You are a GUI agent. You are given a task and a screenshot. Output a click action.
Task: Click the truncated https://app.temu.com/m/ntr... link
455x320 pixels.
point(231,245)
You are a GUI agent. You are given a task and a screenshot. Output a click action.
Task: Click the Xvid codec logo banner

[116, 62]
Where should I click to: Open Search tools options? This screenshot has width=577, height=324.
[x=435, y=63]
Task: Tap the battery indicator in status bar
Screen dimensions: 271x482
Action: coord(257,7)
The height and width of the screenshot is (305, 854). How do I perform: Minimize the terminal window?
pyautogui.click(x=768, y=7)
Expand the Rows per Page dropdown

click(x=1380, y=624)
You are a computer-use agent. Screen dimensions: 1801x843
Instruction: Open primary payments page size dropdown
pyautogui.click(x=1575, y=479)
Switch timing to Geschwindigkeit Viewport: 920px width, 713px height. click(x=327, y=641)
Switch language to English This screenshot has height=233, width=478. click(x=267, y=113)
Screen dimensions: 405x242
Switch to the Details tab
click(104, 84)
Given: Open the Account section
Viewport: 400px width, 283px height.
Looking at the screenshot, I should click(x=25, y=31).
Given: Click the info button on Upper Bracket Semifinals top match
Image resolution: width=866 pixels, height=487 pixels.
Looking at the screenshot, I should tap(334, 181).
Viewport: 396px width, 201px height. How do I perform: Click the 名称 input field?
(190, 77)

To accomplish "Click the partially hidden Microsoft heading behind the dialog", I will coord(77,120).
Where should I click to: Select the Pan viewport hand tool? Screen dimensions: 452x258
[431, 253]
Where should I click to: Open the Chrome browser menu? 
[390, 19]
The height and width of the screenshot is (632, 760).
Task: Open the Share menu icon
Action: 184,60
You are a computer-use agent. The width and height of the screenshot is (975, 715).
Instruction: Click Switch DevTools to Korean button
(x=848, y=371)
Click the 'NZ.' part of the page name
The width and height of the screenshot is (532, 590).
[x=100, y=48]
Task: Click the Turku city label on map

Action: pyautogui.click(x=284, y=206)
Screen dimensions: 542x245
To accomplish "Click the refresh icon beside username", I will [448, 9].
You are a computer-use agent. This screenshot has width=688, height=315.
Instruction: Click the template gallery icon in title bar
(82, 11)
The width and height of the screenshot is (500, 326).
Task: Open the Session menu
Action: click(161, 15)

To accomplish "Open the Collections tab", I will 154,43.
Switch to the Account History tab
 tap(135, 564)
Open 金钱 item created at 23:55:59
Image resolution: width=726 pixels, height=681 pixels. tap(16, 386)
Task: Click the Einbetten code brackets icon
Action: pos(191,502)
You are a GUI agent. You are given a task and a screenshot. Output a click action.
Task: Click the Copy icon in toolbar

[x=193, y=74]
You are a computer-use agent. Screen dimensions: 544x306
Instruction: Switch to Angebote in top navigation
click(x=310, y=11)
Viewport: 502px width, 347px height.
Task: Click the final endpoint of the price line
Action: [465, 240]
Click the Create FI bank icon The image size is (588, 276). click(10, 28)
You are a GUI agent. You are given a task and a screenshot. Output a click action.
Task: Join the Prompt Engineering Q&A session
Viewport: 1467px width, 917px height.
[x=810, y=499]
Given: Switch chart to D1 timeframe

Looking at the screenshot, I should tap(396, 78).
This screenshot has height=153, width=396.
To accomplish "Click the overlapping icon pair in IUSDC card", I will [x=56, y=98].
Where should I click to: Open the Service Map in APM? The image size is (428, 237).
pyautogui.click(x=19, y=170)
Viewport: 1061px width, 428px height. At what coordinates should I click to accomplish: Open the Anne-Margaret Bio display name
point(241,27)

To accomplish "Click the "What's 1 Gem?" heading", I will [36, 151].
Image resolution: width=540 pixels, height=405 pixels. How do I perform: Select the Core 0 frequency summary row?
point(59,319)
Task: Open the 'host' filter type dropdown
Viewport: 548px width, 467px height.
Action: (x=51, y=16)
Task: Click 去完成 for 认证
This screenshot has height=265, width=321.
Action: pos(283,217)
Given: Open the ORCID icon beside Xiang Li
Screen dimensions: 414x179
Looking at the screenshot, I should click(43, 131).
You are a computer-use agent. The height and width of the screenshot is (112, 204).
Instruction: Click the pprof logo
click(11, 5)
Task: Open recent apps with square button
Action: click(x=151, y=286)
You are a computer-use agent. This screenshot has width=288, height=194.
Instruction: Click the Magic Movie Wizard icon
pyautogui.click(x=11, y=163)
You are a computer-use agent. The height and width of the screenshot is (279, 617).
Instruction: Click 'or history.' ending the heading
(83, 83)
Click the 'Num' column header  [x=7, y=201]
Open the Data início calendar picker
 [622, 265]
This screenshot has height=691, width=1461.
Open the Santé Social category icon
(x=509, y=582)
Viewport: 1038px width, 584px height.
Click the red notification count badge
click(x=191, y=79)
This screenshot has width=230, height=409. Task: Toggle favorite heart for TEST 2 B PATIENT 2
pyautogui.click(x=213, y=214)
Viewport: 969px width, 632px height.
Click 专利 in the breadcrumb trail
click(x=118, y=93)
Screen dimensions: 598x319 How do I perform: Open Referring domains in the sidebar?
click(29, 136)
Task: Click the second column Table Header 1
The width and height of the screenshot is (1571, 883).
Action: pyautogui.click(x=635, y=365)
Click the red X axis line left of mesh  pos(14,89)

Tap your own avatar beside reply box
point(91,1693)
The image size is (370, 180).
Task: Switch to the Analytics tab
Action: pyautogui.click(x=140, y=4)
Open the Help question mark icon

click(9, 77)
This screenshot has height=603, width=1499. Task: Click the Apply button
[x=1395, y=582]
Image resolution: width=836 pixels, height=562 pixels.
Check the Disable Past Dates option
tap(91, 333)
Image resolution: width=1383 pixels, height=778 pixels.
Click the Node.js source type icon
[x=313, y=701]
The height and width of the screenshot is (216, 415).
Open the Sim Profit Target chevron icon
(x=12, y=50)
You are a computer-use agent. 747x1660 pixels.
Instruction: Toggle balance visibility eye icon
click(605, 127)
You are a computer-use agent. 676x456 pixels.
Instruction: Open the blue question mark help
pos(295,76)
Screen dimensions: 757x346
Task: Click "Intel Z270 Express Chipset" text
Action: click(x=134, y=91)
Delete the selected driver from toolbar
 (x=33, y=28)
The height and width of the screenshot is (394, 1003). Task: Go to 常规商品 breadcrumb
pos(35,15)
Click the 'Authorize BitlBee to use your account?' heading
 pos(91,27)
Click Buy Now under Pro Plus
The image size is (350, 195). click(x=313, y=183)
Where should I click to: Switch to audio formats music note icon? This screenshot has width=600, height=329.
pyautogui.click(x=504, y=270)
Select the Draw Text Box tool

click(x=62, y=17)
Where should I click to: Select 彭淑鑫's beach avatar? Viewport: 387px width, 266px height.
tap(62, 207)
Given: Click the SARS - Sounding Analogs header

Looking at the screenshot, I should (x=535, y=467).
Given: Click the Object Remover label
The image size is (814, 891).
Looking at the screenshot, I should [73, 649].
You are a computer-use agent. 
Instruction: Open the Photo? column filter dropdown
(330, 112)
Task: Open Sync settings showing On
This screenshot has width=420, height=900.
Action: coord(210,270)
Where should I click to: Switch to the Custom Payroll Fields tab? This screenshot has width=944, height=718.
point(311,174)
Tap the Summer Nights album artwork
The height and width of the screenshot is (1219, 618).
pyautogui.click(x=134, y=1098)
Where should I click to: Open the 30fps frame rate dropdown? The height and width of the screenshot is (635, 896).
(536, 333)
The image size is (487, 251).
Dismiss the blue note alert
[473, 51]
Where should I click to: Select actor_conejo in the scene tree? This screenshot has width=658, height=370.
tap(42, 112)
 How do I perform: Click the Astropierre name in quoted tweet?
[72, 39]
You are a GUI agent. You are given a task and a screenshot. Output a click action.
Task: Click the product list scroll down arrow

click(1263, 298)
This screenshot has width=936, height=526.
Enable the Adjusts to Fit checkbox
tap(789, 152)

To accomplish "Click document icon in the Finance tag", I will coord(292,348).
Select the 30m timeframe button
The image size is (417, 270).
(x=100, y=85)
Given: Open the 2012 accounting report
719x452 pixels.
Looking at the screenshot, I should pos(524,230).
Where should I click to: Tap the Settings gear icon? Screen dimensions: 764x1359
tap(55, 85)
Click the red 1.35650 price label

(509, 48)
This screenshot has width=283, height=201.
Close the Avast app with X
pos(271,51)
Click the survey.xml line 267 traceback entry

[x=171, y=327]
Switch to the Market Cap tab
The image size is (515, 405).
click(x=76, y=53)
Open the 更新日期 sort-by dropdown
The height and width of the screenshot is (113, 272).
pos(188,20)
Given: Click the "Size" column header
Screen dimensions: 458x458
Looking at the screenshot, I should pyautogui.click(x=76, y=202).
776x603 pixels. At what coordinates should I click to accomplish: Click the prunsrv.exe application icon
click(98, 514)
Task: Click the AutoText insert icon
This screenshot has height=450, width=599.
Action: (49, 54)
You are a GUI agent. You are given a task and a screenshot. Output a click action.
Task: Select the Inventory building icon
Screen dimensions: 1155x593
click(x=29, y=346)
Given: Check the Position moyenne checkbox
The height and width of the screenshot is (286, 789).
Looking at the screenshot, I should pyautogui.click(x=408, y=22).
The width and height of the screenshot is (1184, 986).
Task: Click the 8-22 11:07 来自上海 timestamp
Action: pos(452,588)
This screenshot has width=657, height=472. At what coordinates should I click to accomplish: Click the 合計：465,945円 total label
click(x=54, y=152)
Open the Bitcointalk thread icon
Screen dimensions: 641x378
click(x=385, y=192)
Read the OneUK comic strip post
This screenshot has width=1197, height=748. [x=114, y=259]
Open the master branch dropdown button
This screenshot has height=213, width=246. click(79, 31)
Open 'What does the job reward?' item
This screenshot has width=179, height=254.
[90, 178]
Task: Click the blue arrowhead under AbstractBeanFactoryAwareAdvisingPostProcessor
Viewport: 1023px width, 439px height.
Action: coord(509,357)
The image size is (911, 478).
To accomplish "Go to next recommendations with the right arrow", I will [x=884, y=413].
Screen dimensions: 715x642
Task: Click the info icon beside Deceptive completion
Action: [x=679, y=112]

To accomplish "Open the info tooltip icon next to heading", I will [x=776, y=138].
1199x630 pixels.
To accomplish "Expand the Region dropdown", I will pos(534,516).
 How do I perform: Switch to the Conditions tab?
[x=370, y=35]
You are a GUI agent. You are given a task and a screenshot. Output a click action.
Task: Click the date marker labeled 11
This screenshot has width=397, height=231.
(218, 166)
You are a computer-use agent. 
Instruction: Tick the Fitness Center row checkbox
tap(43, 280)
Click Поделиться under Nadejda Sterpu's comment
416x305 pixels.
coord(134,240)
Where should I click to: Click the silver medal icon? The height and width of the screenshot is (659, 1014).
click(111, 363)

|---|

Exercise instructions - Would you print exactly and only the lines of the material above that run from the line with "Open the master branch dropdown button" through the line with "Task: Click the blue", both included?

Response box -
Open the master branch dropdown button
This screenshot has height=213, width=246. click(79, 31)
Open 'What does the job reward?' item
This screenshot has width=179, height=254.
[90, 178]
Task: Click the blue arrowhead under AbstractBeanFactoryAwareAdvisingPostProcessor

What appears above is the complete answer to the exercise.